Kanunun 87 inci maddesinin ( e ) bendinde ise 5 inci maddenin (b) bendinde belirtilenlerden yükseköğretim sırasında staja tabi tutulan öğrencilerin öğrenim gördükleri yükseköğretim kurumu prim ödeme yükümlüsü olarak tanımlanmıştır.

Okumakta oldukları eğitim kurumlarının yönetmelikleri veya burs şartları gereğince işyerinde mecburi staja tabi tutulan öğrenciler, bu stajları müddetince ücret almış olsalar dahi işyerlerindeki çalışmaları serbest irade beyanı ile değil, ilgili eğitim kurumlarının statülerinden doğan bir zorunluluğa dayandığından stajda geçen sürelerde, 5510 sayılı Sosyal Sigortalar ve Genel Sağlık Sigortası Kanunu’nun “Bazı sigorta kollarının uygulanacağı sigortalar” başlıklı 5 inci maddesinin birinci fıkrasının değişik (b) bendine göre, sadece iş kazası ve meslek hastalığı sigortası hükümleri uygulanmaktadır.

Söz konusu öğrenciler bu iki sigorta kolu anlamında kısmi olarak, 5510 sayılı Kanunu’nun 4/1-a maddesi kapsamında sigortalı sayılmaktadır. Bunların prim ödeme yükümlüsü, öğrenim gördükleri yüksek öğretim kurumudur. Sigortalı işe giriş bildirgesinin yükseköğretim kurumunca staja başlamadan önce yapılması gerekir. Aksi halde, bu durumdaki her bir öğrenci için asgari ücret tutarında idari para cezası uygulanır.
——————————
#### Yönerge a:
Okuma parçasında atıf yapılan kanun maddelerinin numaralarını, her birini yalnızca bir kez yazarak listeleyin.
Satırların okuma parçasıyla hiçbir ilgisi yoktur.

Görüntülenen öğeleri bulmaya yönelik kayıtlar
——————————
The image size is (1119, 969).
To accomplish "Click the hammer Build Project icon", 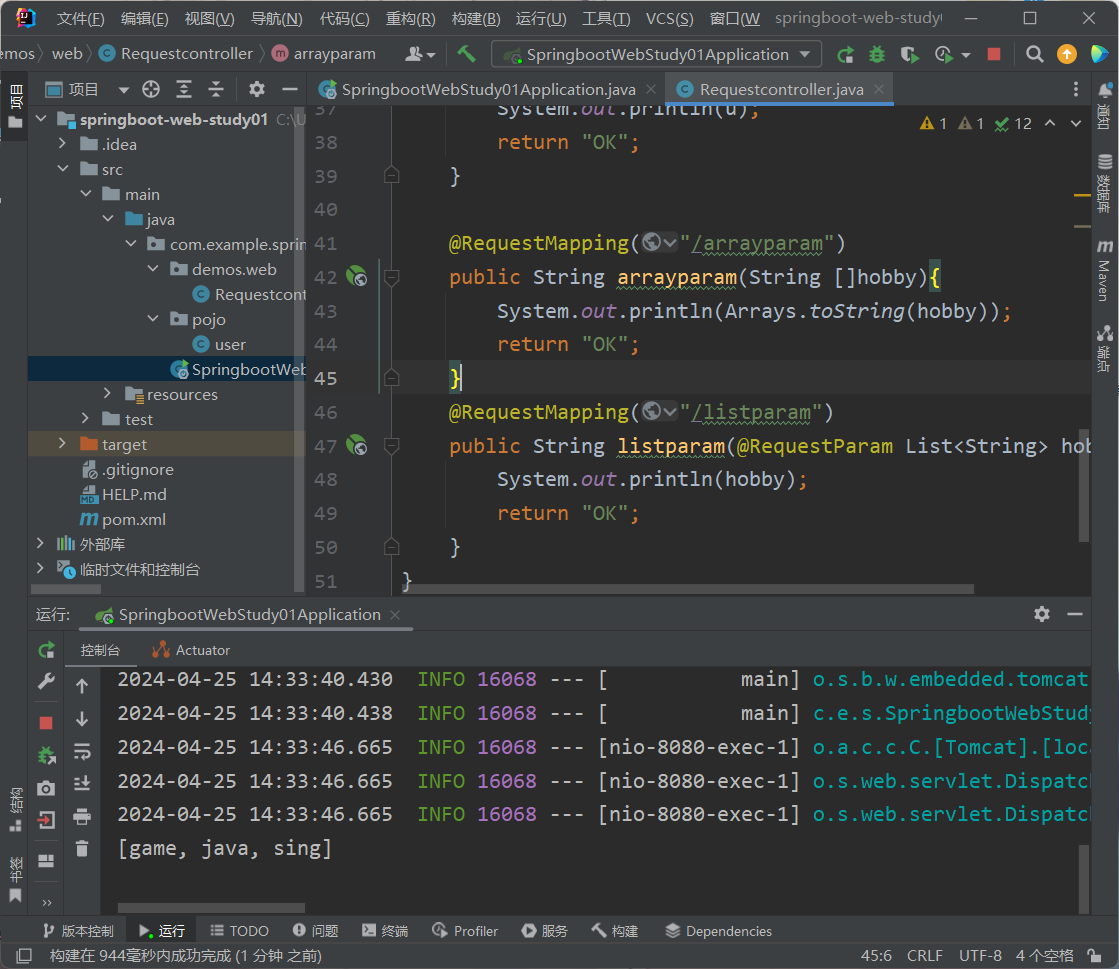I will pos(466,54).
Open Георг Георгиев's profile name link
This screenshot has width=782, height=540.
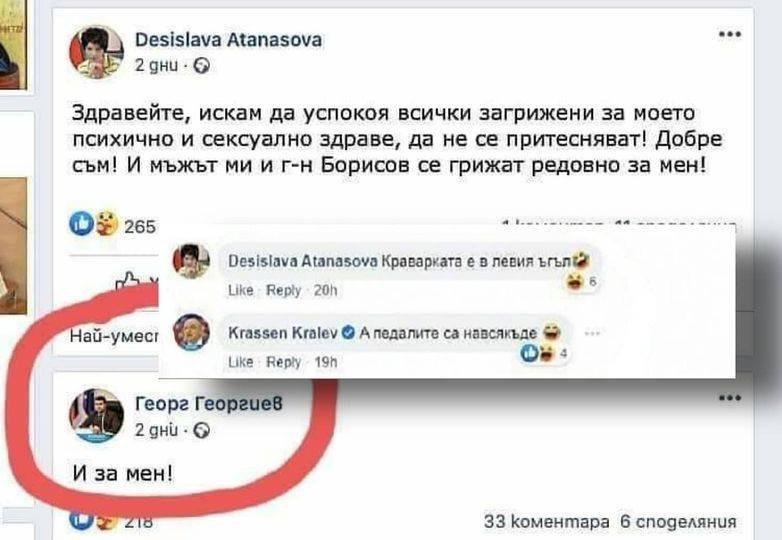208,403
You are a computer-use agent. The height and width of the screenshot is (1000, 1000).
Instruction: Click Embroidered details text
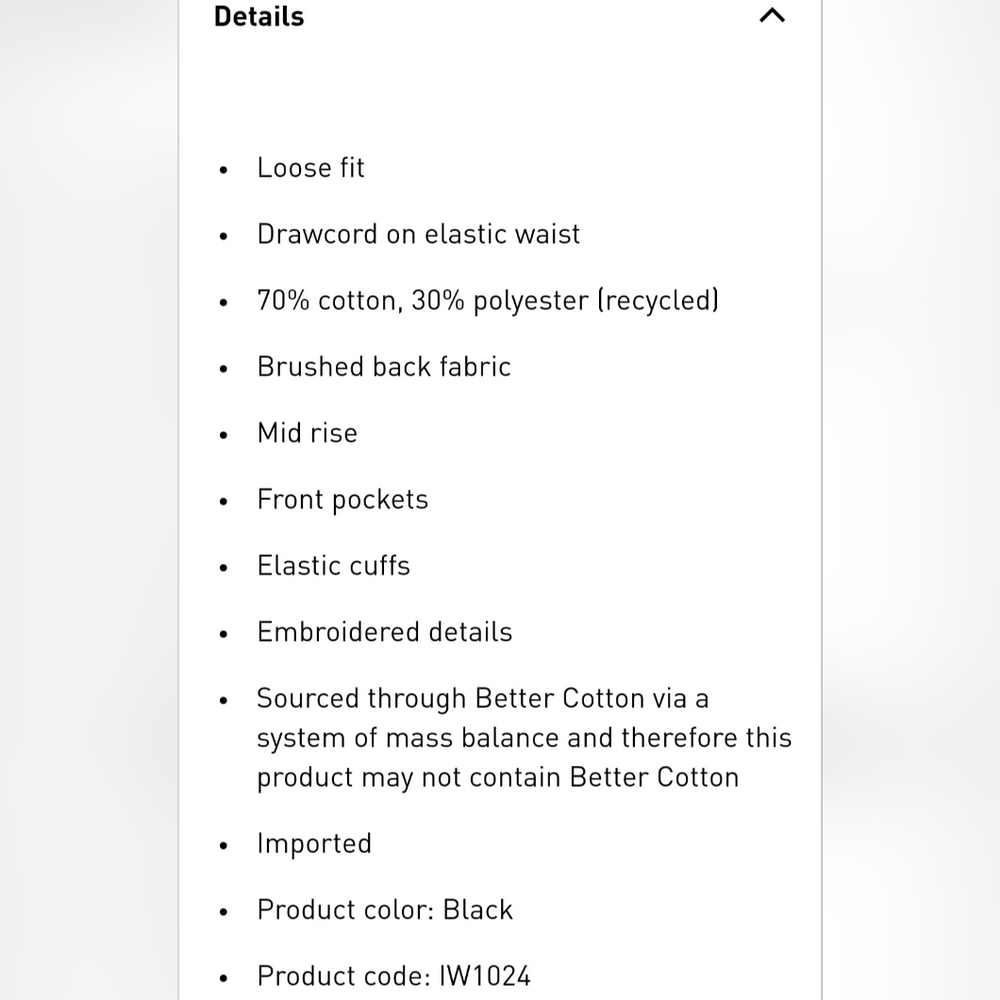385,632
——————————
#### Yönerge b:
Satırlardan kaçının "height" dizesini içerdiğini hesaplayın ve yalnızca sayıyı yazın.

#### Nihai cevap a:
87, 5, 4/1-a

#### Nihai cevap b:
2